# [Work to be completed]
In the copy, every line of the material that follows must appear exactly, and no pictures should.

# [Input material]
"""
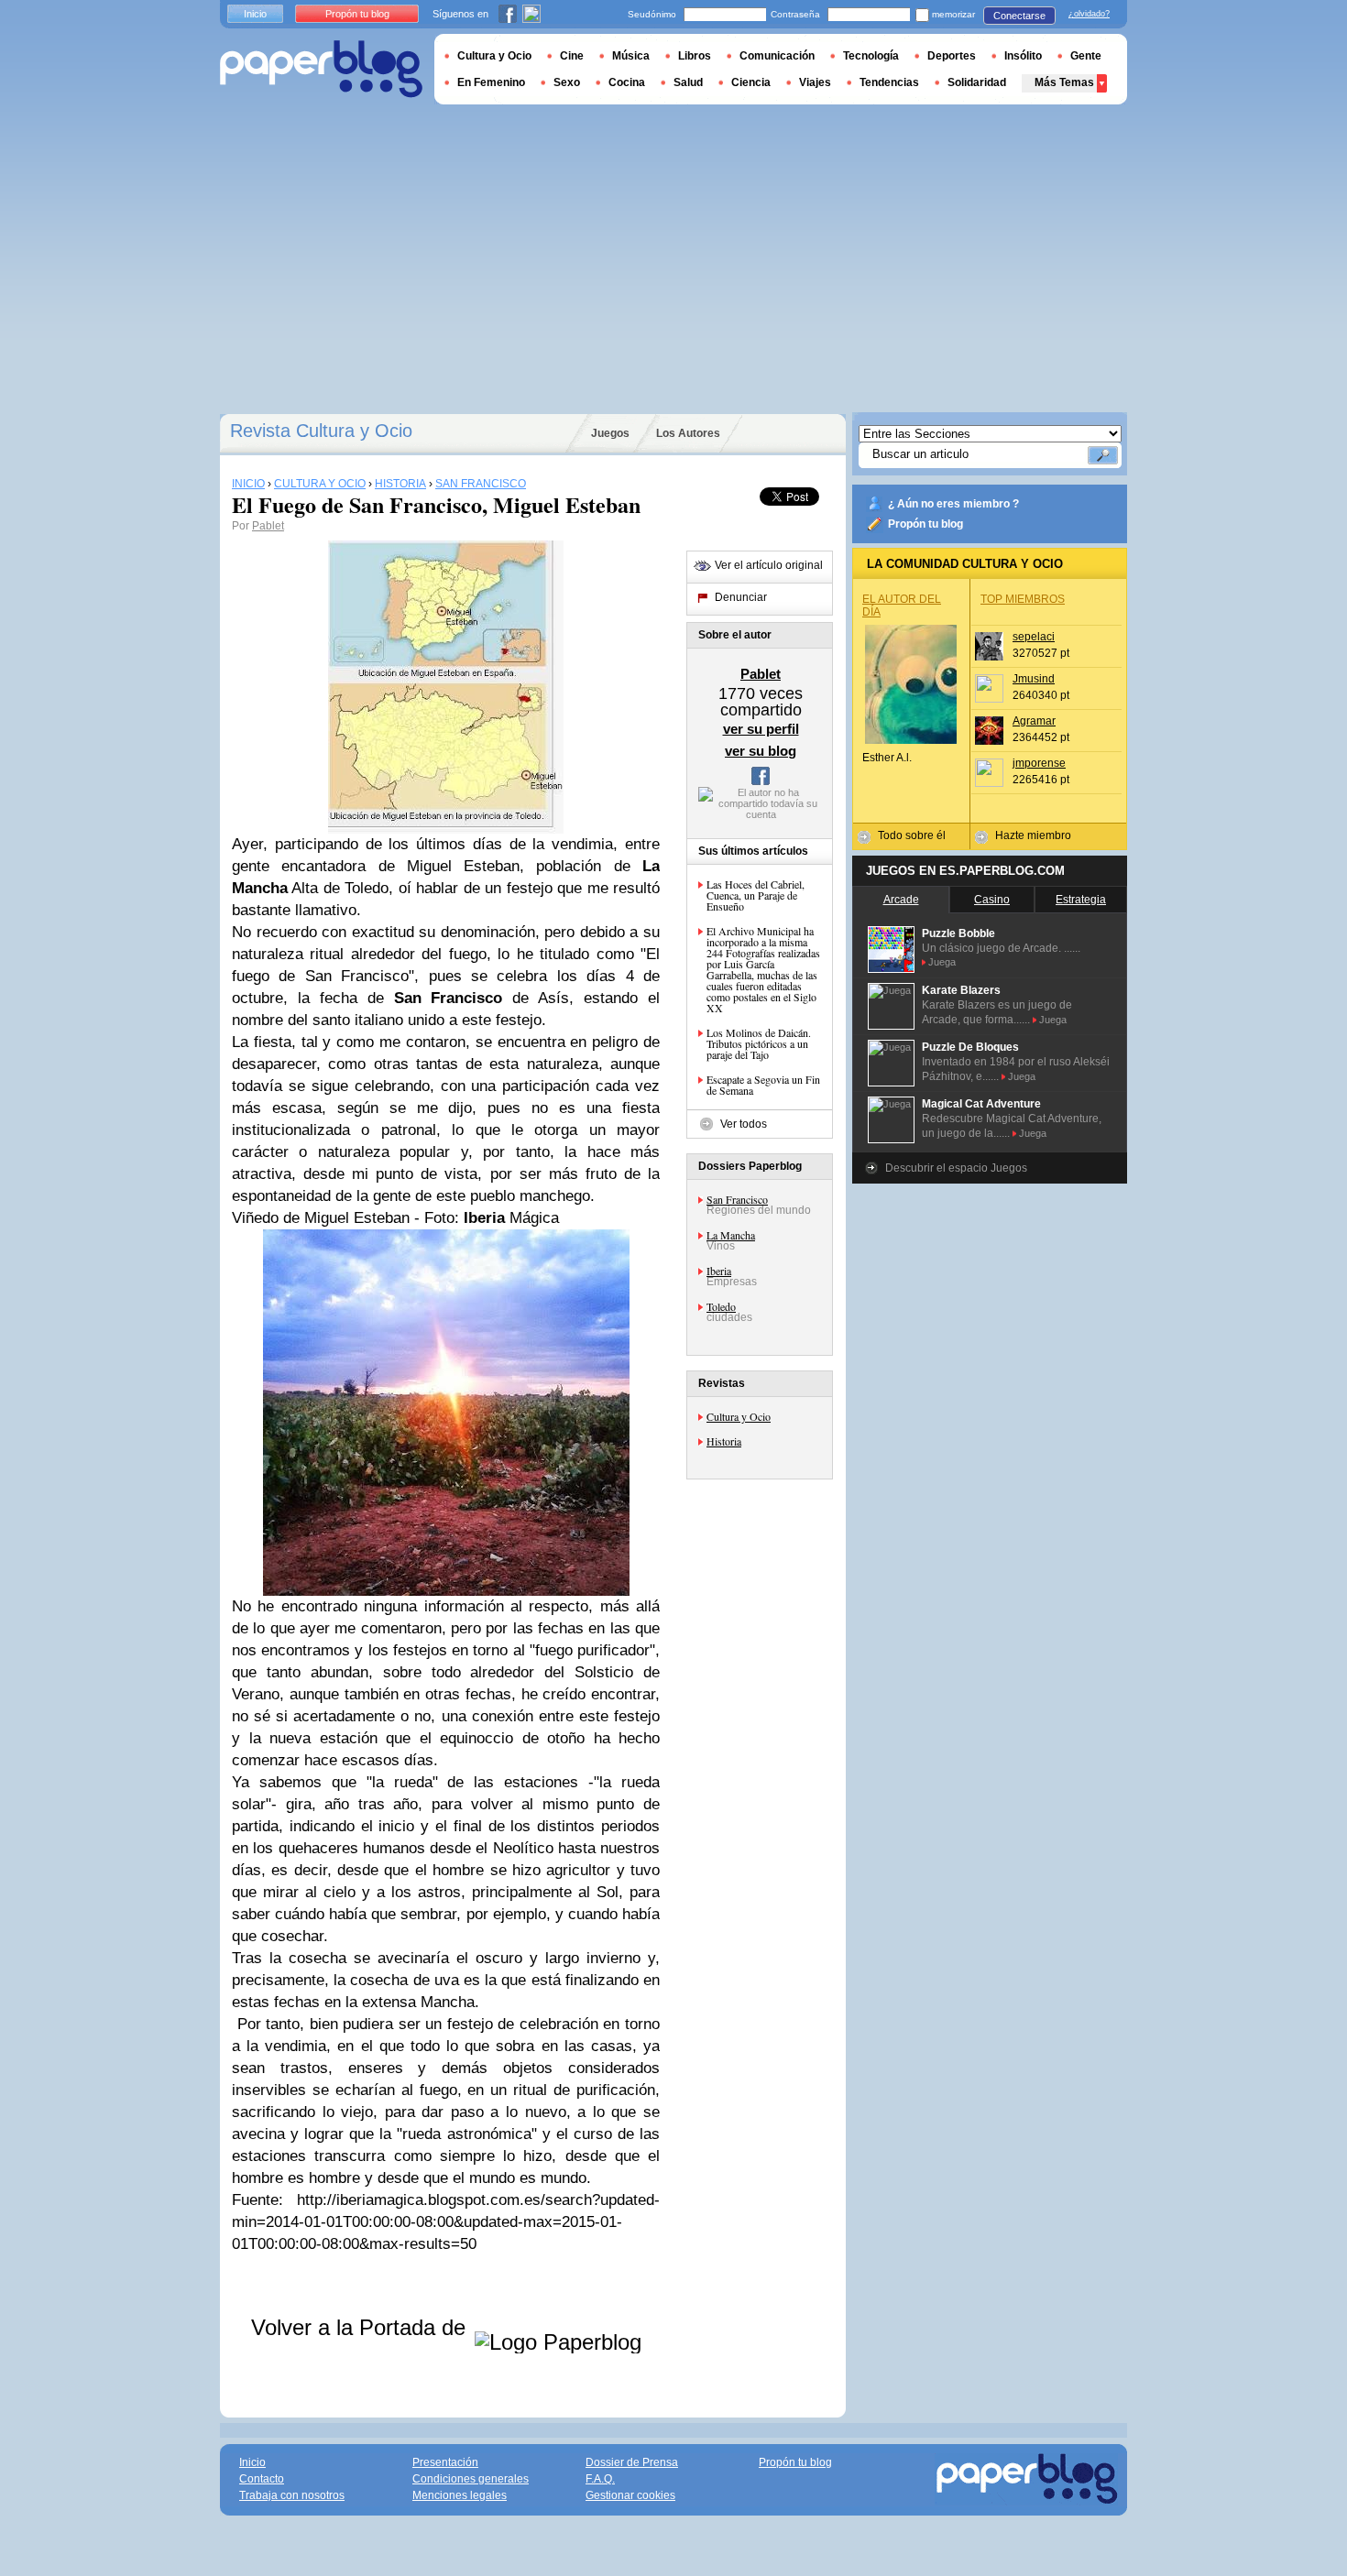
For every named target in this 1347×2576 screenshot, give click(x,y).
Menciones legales (459, 2495)
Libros (694, 55)
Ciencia (751, 82)
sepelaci (1034, 636)
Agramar (1034, 721)
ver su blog (760, 751)
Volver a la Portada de (361, 2327)
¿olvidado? (1089, 13)
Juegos (610, 433)
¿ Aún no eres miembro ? (953, 503)
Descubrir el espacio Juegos (956, 1168)
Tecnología (871, 55)
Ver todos (743, 1124)
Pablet (268, 525)
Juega (942, 961)
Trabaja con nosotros (292, 2495)
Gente (1085, 55)
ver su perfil (761, 729)
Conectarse (1019, 15)
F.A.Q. (600, 2478)
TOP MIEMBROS (1022, 599)
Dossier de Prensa (632, 2462)
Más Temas (1064, 82)
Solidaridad (976, 82)
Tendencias (889, 82)
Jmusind (1034, 678)
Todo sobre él (912, 835)
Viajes (815, 82)
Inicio (255, 13)
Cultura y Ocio (738, 1416)
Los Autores (688, 433)
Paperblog (321, 69)
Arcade (901, 899)
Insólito (1023, 55)
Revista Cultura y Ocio (321, 430)
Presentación (445, 2462)
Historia (723, 1441)
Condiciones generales (470, 2478)
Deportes (951, 55)
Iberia (718, 1270)
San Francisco (737, 1199)
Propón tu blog (925, 524)
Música (631, 55)
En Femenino (491, 82)
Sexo (566, 82)
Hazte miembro (1033, 835)
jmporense (1039, 763)
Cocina (626, 82)
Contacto (261, 2478)
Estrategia (1081, 899)
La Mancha (730, 1235)
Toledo (721, 1306)
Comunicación (777, 55)
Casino (992, 899)
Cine (572, 55)
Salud (688, 82)
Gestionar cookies (630, 2495)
"""
# [Result of the exercise]
For every named target in this 1347×2576 screenshot, give click(x,y).
Menciones legales (459, 2495)
Libros (694, 55)
Ciencia (751, 82)
sepelaci (1034, 636)
Agramar (1034, 721)
ver su blog (760, 751)
Volver a la Portada de (361, 2327)
¿olvidado? (1089, 13)
Juegos (610, 433)
¿ Aún no eres miembro ? (953, 503)
Descubrir el espacio Juegos (956, 1168)
Tecnología (871, 55)
Ver todos (743, 1124)
Pablet (268, 525)
Juega (942, 961)
Trabaja con nosotros (292, 2495)
Gente (1085, 55)
ver su perfil (761, 729)
Conectarse (1019, 15)
F.A.Q. (600, 2478)
TOP MIEMBROS (1022, 599)
Dossier de Prensa (632, 2462)
Más Temas (1064, 82)
Solidaridad (976, 82)
Tendencias (889, 82)
Jmusind (1034, 678)
Todo sobre él (912, 835)
Viajes (815, 82)
Inicio (255, 13)
Cultura y Ocio (738, 1416)
Los Autores (688, 433)
Paperblog (321, 69)
Arcade (901, 899)
Insólito (1023, 55)
Revista Cultura y Ocio (321, 430)
Presentación (445, 2462)
Historia (723, 1441)
Condiciones generales (470, 2478)
Deportes (951, 55)
Iberia (718, 1270)
San Francisco (737, 1199)
Propón tu blog (925, 524)
Música (631, 55)
En Femenino (491, 82)
Sexo (566, 82)
Hazte miembro (1033, 835)
jmporense (1039, 763)
Cocina (626, 82)
Contacto (261, 2478)
Estrategia (1081, 899)
La Mancha (730, 1235)
Toledo (721, 1306)
Comunicación (777, 55)
Casino (992, 899)
Cine (572, 55)
Salud (688, 82)
Gestionar cookies (630, 2495)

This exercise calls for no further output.